While city centres have improved beyond recognition over the past ten years, many ordinary places still suffer from ugly commercial development, heavily trafficked roads and badly designed new housing. CABE believes that with the right actions, these places can also enjoy a similar resurgence.
Richard Simmons, chief executive of CABE, has warned that ordinary places are being taken for granted. "These are the places where most people spend most of their time. The challenges facing Britain now – frugality, low carbon living, getting people involved – will be played out here."
Ordinary places offers new ideas on the ways in which ordinary places can be improved. First, it advocates compulsory training in public participation for architects, planners and other built environment professionals, and the guarantee of funding for public engagement. CABE’s design review panel, for example, rarely sees schemes that include information on the views of local people.
Second, teaching all young people visual literacy, so that they can articulate what they think about a place, how it works and what would make it better. In CABE’s experience, many of the people who make decisions about design – such as councillors and clients – have never learnt about it. Teaching visual literacy is one way we can start to change this.
Other ideas include setting minimum design thresholds for all public building projects (not just schools), and asking local authorities to track the progress of ordinary neighbourhoods by introducing a way to measure the quality of a place.
Your comments
Nick Posford on 29 March 2010 at 1.38pm
I thought this was an interesting report, attention to which one hopes is paid by decisionmakers. Planning Aid, for whom I work, would definitely agree that better public engagement is key to improving the built environment, and the more professionals in the planning and architecture sector understand and are trained in the importance of community engagement, the better.

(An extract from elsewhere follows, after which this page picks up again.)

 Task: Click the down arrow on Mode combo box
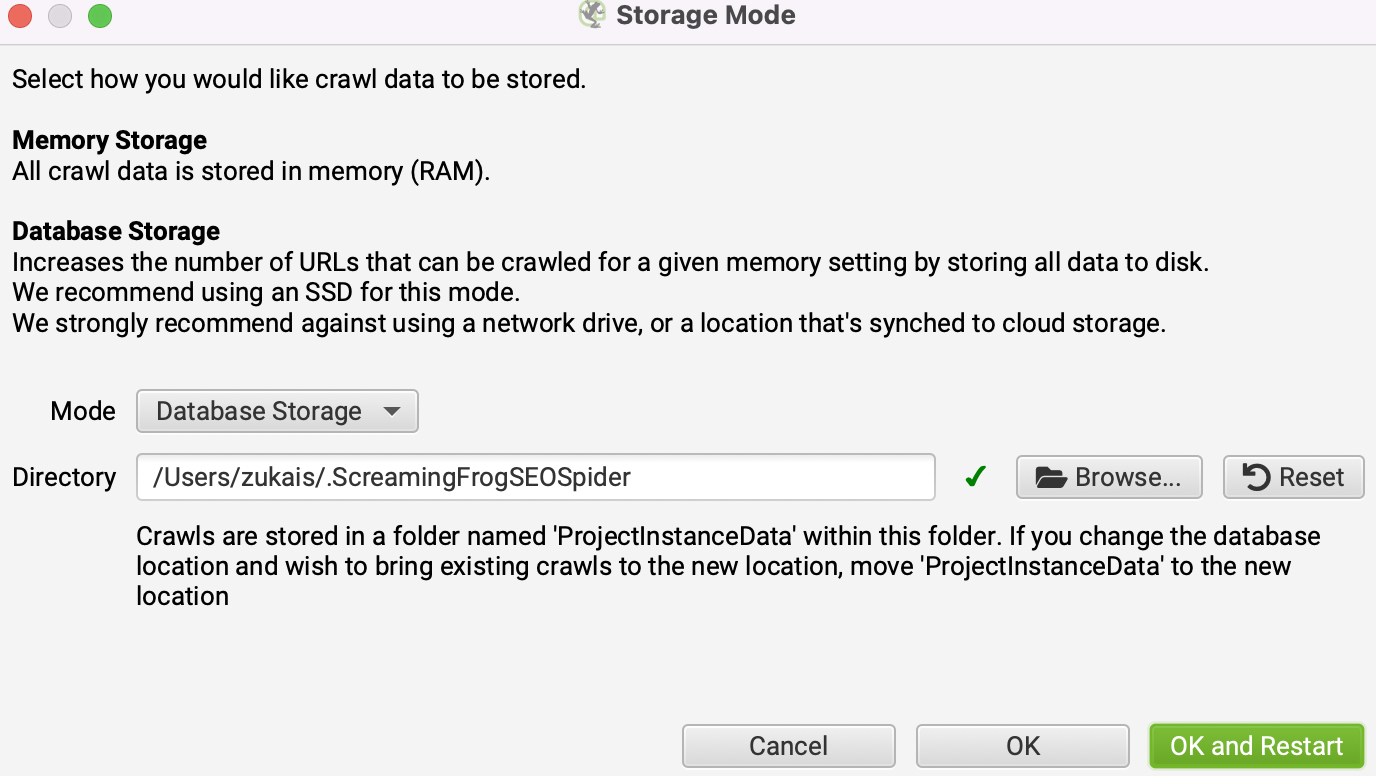(392, 411)
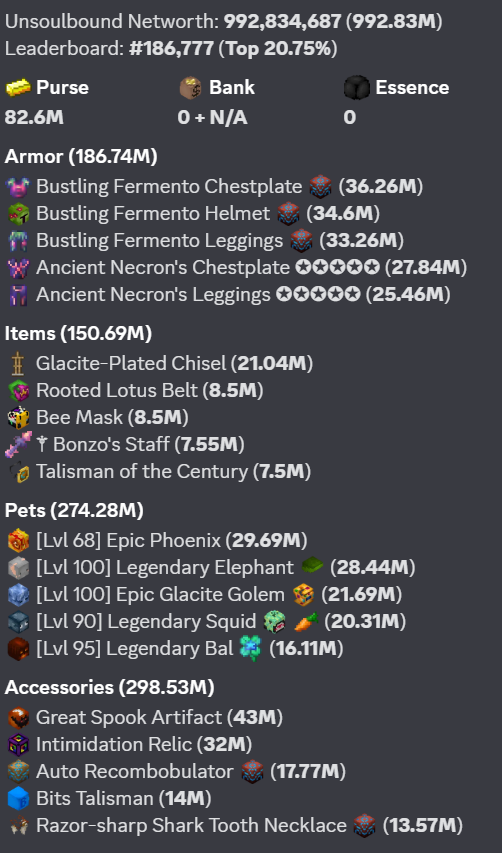Click the Leaderboard rank #186,777 text
This screenshot has height=853, width=502.
point(171,49)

One comment stood out - "In a national survey of 11-14 year olds living in cities, 80 per cent said that knowing more about a place, street or building would encourage them and their friends to behave better."

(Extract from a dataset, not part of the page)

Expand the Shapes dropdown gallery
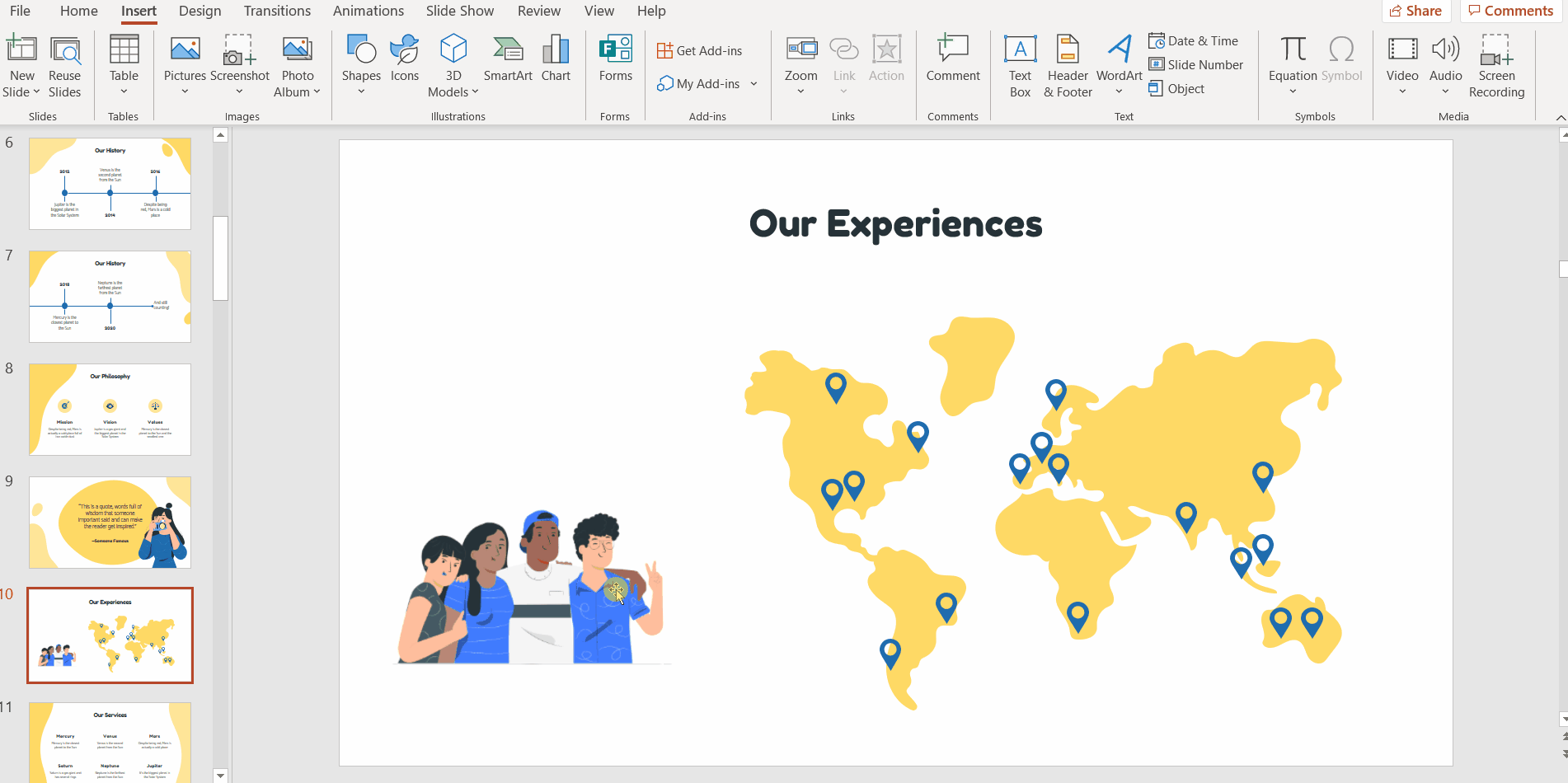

This is one reason why we are hoping to work with the Architecture Centre in our region on engaging young people in the development of their area.
I hope CABE is working closely with Planning Aid on the development of their work on public engagement.
John Britten on 30 March 2010 at 2.51pm
Nearly 40 yrs ago I worked with Brian Anson and John Dowson as part of Unit 1 at the Architectural Association.
I am glad to see that the idea of community involvement is not entirely dead. We advocated it then and "worked where our mouth was". Real community involvement in decision making other than nimbyism is so important.
At the macro level, most of what came out of the heroic days of 1947 and beyond was not all bad. But the community action of the 1970s was never strong enough despite some 'successes' but where are we now? Where is the leadership for the 21st century going to come from to create a culture of inclusion in the process which creates our built environment?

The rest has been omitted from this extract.